**Prompt:** Rewrite the records below, changing "Image resolution" to "Screen size" wherever it occurs and leaving everything else as it is.
─── Supplied information
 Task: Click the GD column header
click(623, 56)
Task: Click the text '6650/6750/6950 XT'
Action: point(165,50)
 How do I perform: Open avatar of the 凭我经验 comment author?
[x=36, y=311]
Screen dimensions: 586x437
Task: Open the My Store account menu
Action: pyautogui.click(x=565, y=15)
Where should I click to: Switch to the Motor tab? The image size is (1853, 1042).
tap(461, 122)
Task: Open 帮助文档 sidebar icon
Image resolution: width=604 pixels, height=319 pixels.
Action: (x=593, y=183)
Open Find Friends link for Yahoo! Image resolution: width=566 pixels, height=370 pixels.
──────
**Final result:**
 Task: Click the GD column header
click(623, 56)
Task: Click the text '6650/6750/6950 XT'
Action: point(165,50)
 How do I perform: Open avatar of the 凭我经验 comment author?
[x=36, y=311]
Screen dimensions: 586x437
Task: Open the My Store account menu
Action: pyautogui.click(x=565, y=15)
Where should I click to: Switch to the Motor tab? The image size is (1853, 1042).
tap(461, 122)
Task: Open 帮助文档 sidebar icon
Screen size: width=604 pixels, height=319 pixels.
Action: (x=593, y=183)
Open Find Friends link for Yahoo! Screen size: width=566 pixels, height=370 pixels.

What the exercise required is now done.